*Brief*: How do the lines below between the ones holding "You are a computer-use agent. The" and "Task: Open the Device", inclusive, read? Give them again exactly, with no other lines.

*Data excerpts*:

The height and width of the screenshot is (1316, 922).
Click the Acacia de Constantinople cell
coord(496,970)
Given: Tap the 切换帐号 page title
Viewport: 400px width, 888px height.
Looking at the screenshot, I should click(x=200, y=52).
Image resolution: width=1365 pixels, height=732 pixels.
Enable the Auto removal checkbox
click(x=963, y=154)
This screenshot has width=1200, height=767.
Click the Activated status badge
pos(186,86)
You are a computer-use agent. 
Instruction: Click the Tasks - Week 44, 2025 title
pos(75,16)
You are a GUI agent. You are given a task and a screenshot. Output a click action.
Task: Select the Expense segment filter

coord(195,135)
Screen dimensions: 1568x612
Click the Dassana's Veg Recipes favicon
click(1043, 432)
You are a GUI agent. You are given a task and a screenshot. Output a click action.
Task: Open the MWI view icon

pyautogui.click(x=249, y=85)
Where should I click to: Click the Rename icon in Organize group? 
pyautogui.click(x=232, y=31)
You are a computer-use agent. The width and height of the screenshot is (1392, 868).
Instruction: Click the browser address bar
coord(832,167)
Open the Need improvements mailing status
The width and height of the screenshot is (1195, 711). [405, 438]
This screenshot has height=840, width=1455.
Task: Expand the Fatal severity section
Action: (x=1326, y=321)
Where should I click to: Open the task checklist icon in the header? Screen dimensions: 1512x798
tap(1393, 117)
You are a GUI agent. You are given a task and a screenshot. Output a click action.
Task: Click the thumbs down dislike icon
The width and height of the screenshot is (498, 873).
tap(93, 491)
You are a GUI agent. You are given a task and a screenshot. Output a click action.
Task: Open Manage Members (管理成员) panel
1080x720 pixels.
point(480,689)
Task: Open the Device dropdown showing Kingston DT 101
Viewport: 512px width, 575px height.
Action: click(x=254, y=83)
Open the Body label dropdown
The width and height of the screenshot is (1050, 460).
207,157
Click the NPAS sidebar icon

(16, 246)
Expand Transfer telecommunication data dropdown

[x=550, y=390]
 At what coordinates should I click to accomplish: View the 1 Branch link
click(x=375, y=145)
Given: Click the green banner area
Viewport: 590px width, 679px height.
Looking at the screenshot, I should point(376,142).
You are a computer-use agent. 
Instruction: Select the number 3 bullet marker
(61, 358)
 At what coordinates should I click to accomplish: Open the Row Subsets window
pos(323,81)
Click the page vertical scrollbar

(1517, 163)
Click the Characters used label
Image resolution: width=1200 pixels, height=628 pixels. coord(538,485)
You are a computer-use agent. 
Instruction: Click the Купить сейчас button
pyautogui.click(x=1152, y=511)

*Expected answer*:
You are a computer-use agent. The width and height of the screenshot is (1392, 868).
Instruction: Click the browser address bar
coord(832,167)
Open the Need improvements mailing status
The width and height of the screenshot is (1195, 711). [405, 438]
This screenshot has height=840, width=1455.
Task: Expand the Fatal severity section
Action: (x=1326, y=321)
Where should I click to: Open the task checklist icon in the header? Screen dimensions: 1512x798
tap(1393, 117)
You are a GUI agent. You are given a task and a screenshot. Output a click action.
Task: Click the thumbs down dislike icon
The width and height of the screenshot is (498, 873).
tap(93, 491)
You are a GUI agent. You are given a task and a screenshot. Output a click action.
Task: Open Manage Members (管理成员) panel
1080x720 pixels.
point(480,689)
Task: Open the Device dropdown showing Kingston DT 101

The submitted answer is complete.